As a valued customer, First Federal wants to help you and your loved ones avoid becoming a victim of identity theft. By being proactive and diligent, you have the power to greatly reduce the likelihood of identity theft happening to you.
Safe Practices For Avoiding Becoming a Victim
- Don't give your Social Security number or financial information to anyone over the phone, unless you placed the call.
- Never respond to an email—even if it appears to have been sent by a familiar institution or a government agency—that asks you to provide personal, account, or login information.
- Thieves may steal information from your trash and use it to get credit in your name. Use a cross-cut shredder to destroy receipts, old bank statements, old utility bills, unused credit cards, and any other documents with your personal information.
- Review your bank and credit card statements as soon as you receive them to check for unauthorized transactions.

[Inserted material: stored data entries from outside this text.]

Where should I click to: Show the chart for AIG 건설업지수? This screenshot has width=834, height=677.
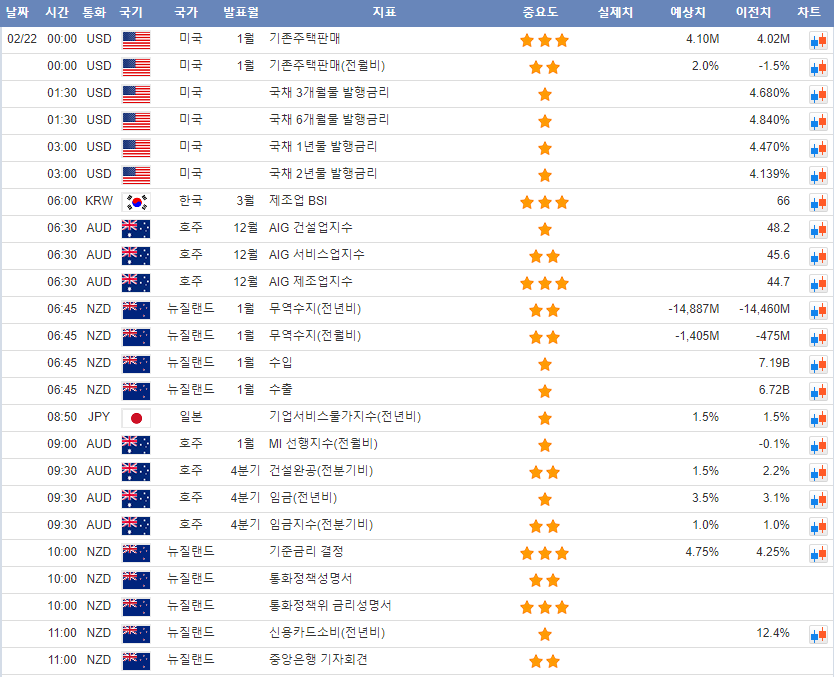click(x=817, y=229)
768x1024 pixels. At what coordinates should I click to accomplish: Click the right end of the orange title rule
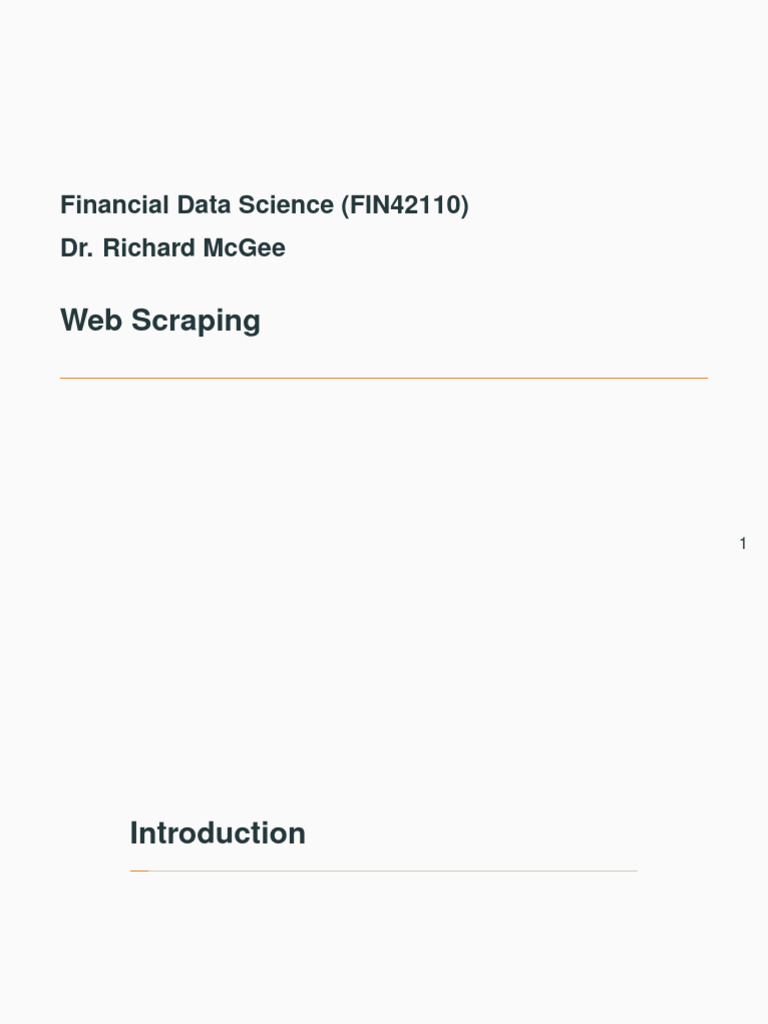click(x=704, y=378)
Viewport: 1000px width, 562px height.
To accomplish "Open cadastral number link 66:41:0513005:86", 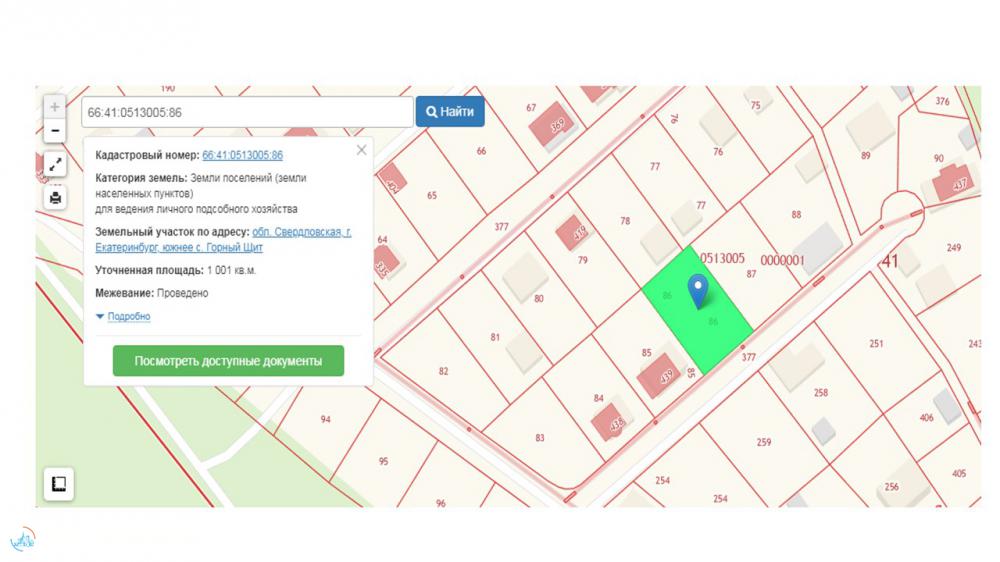I will pos(242,155).

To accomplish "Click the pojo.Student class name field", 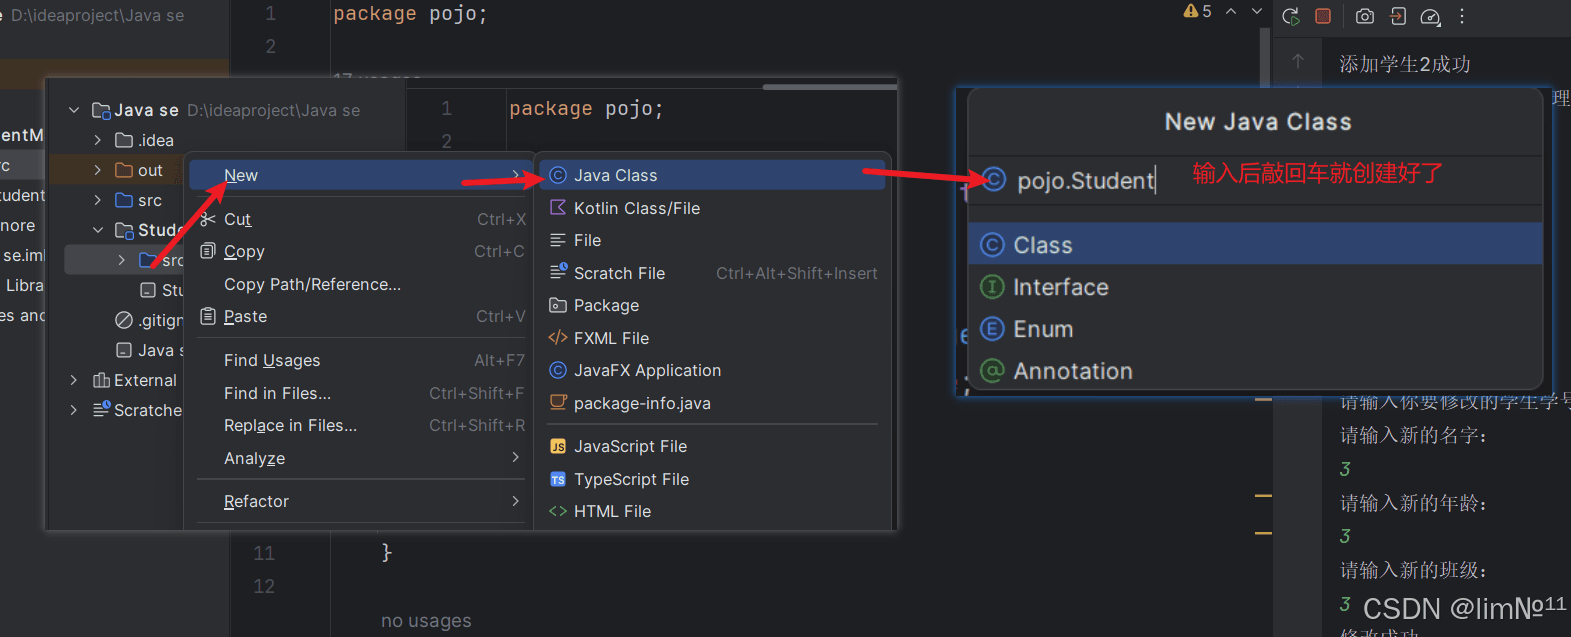I will [1086, 180].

- Protect your PINs and passwords. Use a combination of letters, numbers and (if allowed) special characters such as !, @, #, or &. Change them often. Never write this information down or share it with anyone who does not have a need for it.
- You are entitled to one free credit report per year from each of the three credit-reporting agencies. To order copies of your credit report, go to www.annualcreditreport.com or contact each credit reporting companies directly:
- TransUnion / (877) 322-8228 / www.transunion.com
- Equifax / (800-685) 1111 / www.equifax.com
- Experian / (888) 397-3742 / www.experian.com
- After reviewing your credit information, report any suspected fraud to your bank and credit card issuers immediately.

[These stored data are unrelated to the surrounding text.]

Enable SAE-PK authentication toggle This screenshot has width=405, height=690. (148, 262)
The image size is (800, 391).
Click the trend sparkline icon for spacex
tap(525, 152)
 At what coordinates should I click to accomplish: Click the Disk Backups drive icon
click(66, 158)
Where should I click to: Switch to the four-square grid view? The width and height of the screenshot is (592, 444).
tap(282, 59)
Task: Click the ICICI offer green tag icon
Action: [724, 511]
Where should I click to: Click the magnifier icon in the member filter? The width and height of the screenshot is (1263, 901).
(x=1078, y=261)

Email, Telephone, & Phishing Scams
Identity thieves often use a high-tech scam that typically involves email spam to deceive consumers into disclosing their personal or financial information, such as credit card numbers, bank account information, Social Security numbers, passwords, and other sensitive information. The practice is commonly referred to as "Phishing" or "Carding."
- Be suspicious if someone contacts you unexpectedly and asks for your personal information. Legitimate companies and agencies don't operate that way.
- Don't click on links in emails that ask you to provide personal information. To check whether an email or call is really from the company or agency, call it directly or go to its Web site (use a search engine to find it).
- Don't provide any of your personal information over the phone or on the internet unless you initiated the call or contact.
- Don't e-mail personal or financial information.
- Job seekers should also verify the person's identity before providing personal information to someone claiming to be a prospective employer.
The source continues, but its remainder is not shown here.